Other problems arise due to the way Channel 4 first implemented its service (without a stop signal). Some manufacturers programmed their machines to keep taping for a while after the PDC pulse has lapsed, lest it be lost temporarily, or in case "the programme comes back" - like an ITV film, broken by the News at Ten. Another horrible gremlin surfaced (but has since been remedied) on Channel 4 when a programme ran late: the VCR would record for 30 seconds, then stop for 30 seconds, then record for 30 seconds, ad total irritatum.

At this stage, it is difficult to tell what kind of life PDC will enjoy, before digital television renders it redundant in its current form. In the meantime, long live the new digital flesh.

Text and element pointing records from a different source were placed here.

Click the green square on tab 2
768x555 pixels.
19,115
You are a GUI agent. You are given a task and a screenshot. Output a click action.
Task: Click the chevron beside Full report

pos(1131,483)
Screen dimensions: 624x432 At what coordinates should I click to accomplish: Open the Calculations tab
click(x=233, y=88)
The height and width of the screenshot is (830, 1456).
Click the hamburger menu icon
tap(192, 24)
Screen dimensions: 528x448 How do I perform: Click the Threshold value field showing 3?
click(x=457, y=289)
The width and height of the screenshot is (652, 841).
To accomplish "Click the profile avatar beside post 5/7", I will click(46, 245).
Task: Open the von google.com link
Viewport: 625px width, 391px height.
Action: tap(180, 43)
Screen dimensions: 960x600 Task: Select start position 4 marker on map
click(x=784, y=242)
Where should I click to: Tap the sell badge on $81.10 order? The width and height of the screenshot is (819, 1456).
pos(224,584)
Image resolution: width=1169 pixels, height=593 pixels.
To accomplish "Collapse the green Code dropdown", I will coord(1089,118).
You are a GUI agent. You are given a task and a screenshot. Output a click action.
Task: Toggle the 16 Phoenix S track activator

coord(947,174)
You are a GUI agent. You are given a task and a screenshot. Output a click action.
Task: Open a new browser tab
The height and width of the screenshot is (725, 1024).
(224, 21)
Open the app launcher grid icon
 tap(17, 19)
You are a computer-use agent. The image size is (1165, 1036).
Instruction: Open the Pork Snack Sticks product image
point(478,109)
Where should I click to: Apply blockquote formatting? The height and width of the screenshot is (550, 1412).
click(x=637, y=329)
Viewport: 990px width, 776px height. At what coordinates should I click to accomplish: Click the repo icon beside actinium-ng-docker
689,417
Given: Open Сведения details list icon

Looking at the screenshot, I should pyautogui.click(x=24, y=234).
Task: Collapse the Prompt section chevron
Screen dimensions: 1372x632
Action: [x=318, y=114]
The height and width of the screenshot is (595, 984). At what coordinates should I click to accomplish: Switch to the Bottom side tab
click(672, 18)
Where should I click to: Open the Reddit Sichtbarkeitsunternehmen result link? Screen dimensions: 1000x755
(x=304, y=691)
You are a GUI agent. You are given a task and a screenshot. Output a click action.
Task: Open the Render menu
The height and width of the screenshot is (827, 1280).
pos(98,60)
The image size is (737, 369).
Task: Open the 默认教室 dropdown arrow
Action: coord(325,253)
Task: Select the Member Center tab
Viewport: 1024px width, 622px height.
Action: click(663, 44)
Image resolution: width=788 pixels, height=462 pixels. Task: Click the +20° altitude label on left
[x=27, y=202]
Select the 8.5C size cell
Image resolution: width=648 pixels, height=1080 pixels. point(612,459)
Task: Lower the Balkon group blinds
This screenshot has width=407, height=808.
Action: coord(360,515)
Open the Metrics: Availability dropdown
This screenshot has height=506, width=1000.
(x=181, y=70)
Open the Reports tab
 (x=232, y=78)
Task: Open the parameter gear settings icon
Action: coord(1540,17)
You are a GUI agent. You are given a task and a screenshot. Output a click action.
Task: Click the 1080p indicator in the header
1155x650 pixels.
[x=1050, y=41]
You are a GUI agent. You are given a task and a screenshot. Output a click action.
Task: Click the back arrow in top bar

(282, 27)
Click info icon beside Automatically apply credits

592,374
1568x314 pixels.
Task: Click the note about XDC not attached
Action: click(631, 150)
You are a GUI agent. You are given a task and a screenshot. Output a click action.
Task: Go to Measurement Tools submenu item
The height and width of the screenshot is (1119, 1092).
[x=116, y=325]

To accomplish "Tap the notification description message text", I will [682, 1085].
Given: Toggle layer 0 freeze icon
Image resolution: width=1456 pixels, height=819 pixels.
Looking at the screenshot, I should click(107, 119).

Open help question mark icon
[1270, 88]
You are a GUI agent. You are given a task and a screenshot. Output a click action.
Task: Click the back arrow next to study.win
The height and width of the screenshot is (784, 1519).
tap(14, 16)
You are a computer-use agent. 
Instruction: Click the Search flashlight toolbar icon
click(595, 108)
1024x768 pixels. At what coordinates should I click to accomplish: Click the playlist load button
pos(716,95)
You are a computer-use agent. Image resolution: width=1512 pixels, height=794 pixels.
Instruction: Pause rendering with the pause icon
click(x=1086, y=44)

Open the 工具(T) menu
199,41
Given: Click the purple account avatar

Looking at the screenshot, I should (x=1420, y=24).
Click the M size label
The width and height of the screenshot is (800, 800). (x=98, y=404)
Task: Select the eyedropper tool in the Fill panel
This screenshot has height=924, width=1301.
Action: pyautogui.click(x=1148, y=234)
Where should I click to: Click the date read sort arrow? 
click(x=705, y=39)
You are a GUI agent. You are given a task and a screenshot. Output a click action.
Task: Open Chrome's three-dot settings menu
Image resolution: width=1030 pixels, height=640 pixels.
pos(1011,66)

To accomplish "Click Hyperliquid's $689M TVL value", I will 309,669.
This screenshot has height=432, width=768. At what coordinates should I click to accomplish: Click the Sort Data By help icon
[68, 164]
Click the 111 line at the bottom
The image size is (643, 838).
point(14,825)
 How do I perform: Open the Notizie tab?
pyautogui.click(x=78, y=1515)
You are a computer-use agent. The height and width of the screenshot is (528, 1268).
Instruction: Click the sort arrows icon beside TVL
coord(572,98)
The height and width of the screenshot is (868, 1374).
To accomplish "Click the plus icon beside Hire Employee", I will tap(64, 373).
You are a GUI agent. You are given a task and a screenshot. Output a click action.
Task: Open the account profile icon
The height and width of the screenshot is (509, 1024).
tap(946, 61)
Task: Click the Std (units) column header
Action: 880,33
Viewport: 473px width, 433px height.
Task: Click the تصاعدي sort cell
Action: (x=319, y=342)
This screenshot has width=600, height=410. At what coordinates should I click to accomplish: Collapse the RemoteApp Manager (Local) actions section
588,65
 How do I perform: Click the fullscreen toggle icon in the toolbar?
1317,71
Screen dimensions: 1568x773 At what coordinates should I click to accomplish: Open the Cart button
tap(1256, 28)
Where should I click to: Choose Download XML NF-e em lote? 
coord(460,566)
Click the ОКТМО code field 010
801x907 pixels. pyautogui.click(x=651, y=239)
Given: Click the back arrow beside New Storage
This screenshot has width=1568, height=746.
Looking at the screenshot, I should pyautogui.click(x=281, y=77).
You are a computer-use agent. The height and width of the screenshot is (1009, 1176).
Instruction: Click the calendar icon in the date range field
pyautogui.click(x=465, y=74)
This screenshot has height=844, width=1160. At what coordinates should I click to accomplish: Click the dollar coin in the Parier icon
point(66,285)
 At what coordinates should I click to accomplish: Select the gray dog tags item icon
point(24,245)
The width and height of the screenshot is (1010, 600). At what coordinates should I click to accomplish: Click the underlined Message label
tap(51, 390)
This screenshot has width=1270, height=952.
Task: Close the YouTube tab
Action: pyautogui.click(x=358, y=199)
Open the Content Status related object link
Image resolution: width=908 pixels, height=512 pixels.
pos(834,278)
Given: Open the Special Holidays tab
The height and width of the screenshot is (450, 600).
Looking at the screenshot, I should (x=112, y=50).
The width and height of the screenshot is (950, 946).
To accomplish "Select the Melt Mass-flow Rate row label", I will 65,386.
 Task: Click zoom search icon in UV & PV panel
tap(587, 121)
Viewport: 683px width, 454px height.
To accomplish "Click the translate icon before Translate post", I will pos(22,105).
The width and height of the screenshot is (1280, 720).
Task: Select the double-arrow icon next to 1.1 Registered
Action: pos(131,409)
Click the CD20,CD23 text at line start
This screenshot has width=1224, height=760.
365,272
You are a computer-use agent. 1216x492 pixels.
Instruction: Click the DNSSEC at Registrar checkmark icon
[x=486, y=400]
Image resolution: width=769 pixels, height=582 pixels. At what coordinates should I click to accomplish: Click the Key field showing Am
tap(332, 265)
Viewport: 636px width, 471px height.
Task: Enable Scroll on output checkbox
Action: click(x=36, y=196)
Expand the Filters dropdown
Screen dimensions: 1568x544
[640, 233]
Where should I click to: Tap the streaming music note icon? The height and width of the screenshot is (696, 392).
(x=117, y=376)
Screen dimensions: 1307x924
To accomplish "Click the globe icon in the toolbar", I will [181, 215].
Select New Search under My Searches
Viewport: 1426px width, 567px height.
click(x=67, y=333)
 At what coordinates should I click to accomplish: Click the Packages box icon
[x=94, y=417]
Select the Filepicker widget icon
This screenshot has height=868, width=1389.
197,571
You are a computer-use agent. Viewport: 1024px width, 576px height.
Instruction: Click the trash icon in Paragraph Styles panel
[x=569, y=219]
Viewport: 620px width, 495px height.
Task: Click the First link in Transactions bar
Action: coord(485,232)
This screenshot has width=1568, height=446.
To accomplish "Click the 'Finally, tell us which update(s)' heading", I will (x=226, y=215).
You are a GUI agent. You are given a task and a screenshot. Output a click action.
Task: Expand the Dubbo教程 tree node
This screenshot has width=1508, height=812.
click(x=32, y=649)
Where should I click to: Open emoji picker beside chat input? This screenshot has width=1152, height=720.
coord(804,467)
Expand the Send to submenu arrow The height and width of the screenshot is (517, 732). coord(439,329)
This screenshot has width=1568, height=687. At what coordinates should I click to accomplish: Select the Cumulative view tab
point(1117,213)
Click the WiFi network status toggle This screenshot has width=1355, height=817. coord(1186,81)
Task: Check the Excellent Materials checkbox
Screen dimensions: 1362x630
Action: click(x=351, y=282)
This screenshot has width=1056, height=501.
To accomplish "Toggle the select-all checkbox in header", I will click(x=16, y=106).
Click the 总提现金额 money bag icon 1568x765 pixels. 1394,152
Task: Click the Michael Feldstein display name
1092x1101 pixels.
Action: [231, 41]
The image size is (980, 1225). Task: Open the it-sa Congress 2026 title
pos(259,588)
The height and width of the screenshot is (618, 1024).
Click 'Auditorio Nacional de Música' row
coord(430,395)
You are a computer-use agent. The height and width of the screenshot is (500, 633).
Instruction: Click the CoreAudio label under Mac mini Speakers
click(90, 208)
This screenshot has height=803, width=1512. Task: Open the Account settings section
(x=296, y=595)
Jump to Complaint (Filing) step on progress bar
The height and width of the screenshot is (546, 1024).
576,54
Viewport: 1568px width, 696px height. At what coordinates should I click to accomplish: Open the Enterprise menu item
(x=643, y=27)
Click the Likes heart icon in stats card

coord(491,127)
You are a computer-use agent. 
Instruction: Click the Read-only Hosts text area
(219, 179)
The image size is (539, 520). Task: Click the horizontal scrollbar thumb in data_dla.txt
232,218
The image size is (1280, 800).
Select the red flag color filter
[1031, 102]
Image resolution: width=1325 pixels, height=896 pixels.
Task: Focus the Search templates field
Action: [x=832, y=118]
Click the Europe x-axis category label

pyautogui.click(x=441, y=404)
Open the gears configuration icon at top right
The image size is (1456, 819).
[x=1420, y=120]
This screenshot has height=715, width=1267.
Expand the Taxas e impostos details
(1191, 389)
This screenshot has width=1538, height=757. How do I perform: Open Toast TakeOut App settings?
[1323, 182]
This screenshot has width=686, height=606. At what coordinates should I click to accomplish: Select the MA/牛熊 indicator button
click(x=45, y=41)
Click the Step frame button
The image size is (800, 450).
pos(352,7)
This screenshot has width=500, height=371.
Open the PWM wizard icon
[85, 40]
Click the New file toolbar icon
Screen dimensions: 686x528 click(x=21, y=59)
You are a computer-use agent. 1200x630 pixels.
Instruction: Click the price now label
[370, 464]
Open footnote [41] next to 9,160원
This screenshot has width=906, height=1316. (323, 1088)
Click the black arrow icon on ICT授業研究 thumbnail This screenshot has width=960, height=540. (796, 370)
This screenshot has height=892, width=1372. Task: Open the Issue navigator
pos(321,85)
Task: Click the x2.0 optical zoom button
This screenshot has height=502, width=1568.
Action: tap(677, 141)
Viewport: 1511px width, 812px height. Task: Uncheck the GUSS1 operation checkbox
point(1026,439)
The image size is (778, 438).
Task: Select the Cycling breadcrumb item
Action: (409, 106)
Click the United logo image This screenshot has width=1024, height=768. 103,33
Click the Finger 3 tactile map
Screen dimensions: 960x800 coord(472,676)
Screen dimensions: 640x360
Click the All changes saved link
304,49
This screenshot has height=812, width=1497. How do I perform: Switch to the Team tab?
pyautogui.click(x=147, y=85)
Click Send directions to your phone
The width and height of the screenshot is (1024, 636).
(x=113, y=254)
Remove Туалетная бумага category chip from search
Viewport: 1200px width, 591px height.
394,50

For a more technical account of PDC, try http:// www.users.dircon.co.uk/ bandc.a.wiseman/625/pdc.htm

Mic Moroney is at: micmoroney@hotmail.com

Coded messages

A PDC pulse contains the programme's identity label (or PIL) plus other information such as a hexadecimal number for the country, TV channel, date, start-time, etc.

Other PDC codes are like impossible dates or times. 31:63, for example, is the Timer Flag, which forces the VCR to revert to its own clock setting. "Stop recording" is 30:63, "Pause" is 29:63, while 28:63 is "Unpause".

Another code is the Programme Indicator Type (PTY), a tag for designating a type of programme, or even a particular series - so that if you're out of town for a week, you can record, say, all science or sport programmes. C4 designates episodes of Brookside as PTY number 81, the Brookside omnibus as 82, C4 News as 83 and so on. There's also a sobering Alert code, for recording any news-flashes or announcements of national emergency.